_Assignment_: What's required is a verbatim printout of all the data.

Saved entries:
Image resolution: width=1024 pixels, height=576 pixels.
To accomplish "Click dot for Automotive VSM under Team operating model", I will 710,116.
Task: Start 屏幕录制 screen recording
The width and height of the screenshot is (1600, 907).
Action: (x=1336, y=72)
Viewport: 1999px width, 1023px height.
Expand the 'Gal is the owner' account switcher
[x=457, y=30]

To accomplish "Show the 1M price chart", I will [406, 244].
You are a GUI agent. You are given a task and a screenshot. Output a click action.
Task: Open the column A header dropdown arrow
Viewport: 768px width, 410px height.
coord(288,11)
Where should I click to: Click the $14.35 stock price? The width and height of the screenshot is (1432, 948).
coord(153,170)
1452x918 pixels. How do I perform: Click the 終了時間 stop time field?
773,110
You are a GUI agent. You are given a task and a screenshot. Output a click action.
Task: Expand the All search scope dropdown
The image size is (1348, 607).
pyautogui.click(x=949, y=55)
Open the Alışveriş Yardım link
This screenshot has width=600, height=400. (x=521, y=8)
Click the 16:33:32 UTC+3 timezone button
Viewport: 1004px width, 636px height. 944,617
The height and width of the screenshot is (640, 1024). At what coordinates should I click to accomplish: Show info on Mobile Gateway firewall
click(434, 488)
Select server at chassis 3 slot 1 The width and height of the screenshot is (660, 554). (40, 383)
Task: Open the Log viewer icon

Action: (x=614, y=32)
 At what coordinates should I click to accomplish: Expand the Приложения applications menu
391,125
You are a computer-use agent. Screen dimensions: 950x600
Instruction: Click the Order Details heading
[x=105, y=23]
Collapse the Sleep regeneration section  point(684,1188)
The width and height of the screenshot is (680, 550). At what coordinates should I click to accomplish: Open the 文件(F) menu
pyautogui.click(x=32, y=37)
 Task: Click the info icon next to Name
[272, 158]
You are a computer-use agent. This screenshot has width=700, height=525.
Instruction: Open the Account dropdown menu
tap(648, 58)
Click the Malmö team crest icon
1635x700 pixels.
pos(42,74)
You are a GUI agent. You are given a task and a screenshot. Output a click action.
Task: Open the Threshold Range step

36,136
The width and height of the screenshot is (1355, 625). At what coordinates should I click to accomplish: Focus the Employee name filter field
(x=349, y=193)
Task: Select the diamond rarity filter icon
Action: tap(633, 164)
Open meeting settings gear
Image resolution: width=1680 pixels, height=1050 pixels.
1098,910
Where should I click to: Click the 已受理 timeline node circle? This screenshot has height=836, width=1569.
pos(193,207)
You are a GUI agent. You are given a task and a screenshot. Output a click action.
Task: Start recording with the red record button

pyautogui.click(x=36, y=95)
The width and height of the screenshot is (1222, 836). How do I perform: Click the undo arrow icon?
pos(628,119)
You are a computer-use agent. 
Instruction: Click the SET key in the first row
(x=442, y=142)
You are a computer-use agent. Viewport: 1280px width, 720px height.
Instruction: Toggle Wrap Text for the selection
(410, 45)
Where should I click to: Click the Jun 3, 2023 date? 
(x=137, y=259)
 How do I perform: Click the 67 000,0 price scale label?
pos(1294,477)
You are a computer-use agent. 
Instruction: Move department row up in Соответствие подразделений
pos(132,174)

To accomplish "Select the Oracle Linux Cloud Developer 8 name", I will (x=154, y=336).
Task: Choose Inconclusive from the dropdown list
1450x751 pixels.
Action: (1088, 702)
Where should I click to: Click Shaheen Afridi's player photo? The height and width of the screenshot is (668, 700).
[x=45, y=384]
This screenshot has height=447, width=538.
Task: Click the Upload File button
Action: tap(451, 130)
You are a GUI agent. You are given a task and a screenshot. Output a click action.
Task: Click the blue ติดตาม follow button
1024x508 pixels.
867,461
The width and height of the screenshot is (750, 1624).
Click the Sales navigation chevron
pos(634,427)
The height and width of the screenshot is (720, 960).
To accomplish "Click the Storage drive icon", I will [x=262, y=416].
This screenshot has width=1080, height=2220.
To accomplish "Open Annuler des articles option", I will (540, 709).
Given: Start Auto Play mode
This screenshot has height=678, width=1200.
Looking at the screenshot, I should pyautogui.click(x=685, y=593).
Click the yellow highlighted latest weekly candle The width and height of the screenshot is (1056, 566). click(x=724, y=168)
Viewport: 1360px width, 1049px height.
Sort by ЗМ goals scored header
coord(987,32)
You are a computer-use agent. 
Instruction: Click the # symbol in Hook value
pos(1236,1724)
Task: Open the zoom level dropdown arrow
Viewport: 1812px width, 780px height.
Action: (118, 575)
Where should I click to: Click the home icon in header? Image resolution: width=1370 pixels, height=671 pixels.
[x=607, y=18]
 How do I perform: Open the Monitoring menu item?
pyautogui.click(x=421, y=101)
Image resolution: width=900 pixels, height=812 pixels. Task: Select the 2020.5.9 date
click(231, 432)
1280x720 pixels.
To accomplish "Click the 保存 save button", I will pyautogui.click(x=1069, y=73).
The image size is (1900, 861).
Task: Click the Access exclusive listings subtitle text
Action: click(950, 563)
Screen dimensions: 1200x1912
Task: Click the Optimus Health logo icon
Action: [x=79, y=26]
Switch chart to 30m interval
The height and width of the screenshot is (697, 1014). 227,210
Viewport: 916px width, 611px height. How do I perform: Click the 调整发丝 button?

_Written solution_:
Image resolution: width=1024 pixels, height=576 pixels.
To accomplish "Click dot for Automotive VSM under Team operating model", I will 710,116.
Task: Start 屏幕录制 screen recording
The width and height of the screenshot is (1600, 907).
Action: (x=1336, y=72)
Viewport: 1999px width, 1023px height.
Expand the 'Gal is the owner' account switcher
[x=457, y=30]

To accomplish "Show the 1M price chart", I will [406, 244].
You are a GUI agent. You are given a task and a screenshot. Output a click action.
Task: Open the column A header dropdown arrow
Viewport: 768px width, 410px height.
coord(288,11)
Where should I click to: Click the $14.35 stock price? The width and height of the screenshot is (1432, 948).
coord(153,170)
1452x918 pixels. How do I perform: Click the 終了時間 stop time field?
773,110
You are a GUI agent. You are given a task and a screenshot. Output a click action.
Task: Expand the All search scope dropdown
The image size is (1348, 607).
pyautogui.click(x=949, y=55)
Open the Alışveriş Yardım link
This screenshot has width=600, height=400. (x=521, y=8)
Click the 16:33:32 UTC+3 timezone button
Viewport: 1004px width, 636px height. 944,617
The height and width of the screenshot is (640, 1024). At what coordinates should I click to accomplish: Show info on Mobile Gateway firewall
click(434, 488)
Select server at chassis 3 slot 1 The width and height of the screenshot is (660, 554). (40, 383)
Task: Open the Log viewer icon

Action: (x=614, y=32)
 At what coordinates should I click to accomplish: Expand the Приложения applications menu
391,125
You are a computer-use agent. Screen dimensions: 950x600
Instruction: Click the Order Details heading
[x=105, y=23]
Collapse the Sleep regeneration section  point(684,1188)
The width and height of the screenshot is (680, 550). At what coordinates should I click to accomplish: Open the 文件(F) menu
pyautogui.click(x=32, y=37)
 Task: Click the info icon next to Name
[272, 158]
You are a computer-use agent. This screenshot has width=700, height=525.
Instruction: Open the Account dropdown menu
tap(648, 58)
Click the Malmö team crest icon
1635x700 pixels.
pos(42,74)
You are a GUI agent. You are given a task and a screenshot. Output a click action.
Task: Open the Threshold Range step

36,136
The width and height of the screenshot is (1355, 625). At what coordinates should I click to accomplish: Focus the Employee name filter field
(x=349, y=193)
Task: Select the diamond rarity filter icon
Action: tap(633, 164)
Open meeting settings gear
Image resolution: width=1680 pixels, height=1050 pixels.
1098,910
Where should I click to: Click the 已受理 timeline node circle? This screenshot has height=836, width=1569.
pos(193,207)
You are a GUI agent. You are given a task and a screenshot. Output a click action.
Task: Start recording with the red record button

pyautogui.click(x=36, y=95)
The width and height of the screenshot is (1222, 836). How do I perform: Click the undo arrow icon?
pos(628,119)
You are a computer-use agent. 
Instruction: Click the SET key in the first row
(x=442, y=142)
You are a computer-use agent. Viewport: 1280px width, 720px height.
Instruction: Toggle Wrap Text for the selection
(410, 45)
Where should I click to: Click the Jun 3, 2023 date? 
(x=137, y=259)
 How do I perform: Click the 67 000,0 price scale label?
pos(1294,477)
You are a computer-use agent. 
Instruction: Move department row up in Соответствие подразделений
pos(132,174)

To accomplish "Select the Oracle Linux Cloud Developer 8 name", I will (x=154, y=336).
Task: Choose Inconclusive from the dropdown list
1450x751 pixels.
Action: (1088, 702)
Where should I click to: Click Shaheen Afridi's player photo? The height and width of the screenshot is (668, 700).
[x=45, y=384]
This screenshot has height=447, width=538.
Task: Click the Upload File button
Action: tap(451, 130)
You are a GUI agent. You are given a task and a screenshot. Output a click action.
Task: Click the blue ติดตาม follow button
1024x508 pixels.
867,461
The width and height of the screenshot is (750, 1624).
Click the Sales navigation chevron
pos(634,427)
The height and width of the screenshot is (720, 960).
To accomplish "Click the Storage drive icon", I will [x=262, y=416].
This screenshot has width=1080, height=2220.
To accomplish "Open Annuler des articles option", I will (540, 709).
Given: Start Auto Play mode
This screenshot has height=678, width=1200.
Looking at the screenshot, I should pyautogui.click(x=685, y=593).
Click the yellow highlighted latest weekly candle The width and height of the screenshot is (1056, 566). click(x=724, y=168)
Viewport: 1360px width, 1049px height.
Sort by ЗМ goals scored header
coord(987,32)
You are a computer-use agent. 
Instruction: Click the # symbol in Hook value
pos(1236,1724)
Task: Open the zoom level dropdown arrow
Viewport: 1812px width, 780px height.
Action: (118, 575)
Where should I click to: Click the home icon in header? Image resolution: width=1370 pixels, height=671 pixels.
[x=607, y=18]
 How do I perform: Open the Monitoring menu item?
pyautogui.click(x=421, y=101)
Image resolution: width=900 pixels, height=812 pixels. Task: Select the 2020.5.9 date
click(231, 432)
1280x720 pixels.
To accomplish "Click the 保存 save button", I will pyautogui.click(x=1069, y=73).
The image size is (1900, 861).
Task: Click the Access exclusive listings subtitle text
Action: click(950, 563)
Screen dimensions: 1200x1912
Task: Click the Optimus Health logo icon
Action: [x=79, y=26]
Switch chart to 30m interval
The height and width of the screenshot is (697, 1014). 227,210
Viewport: 916px width, 611px height. How do I perform: Click the 调整发丝 button?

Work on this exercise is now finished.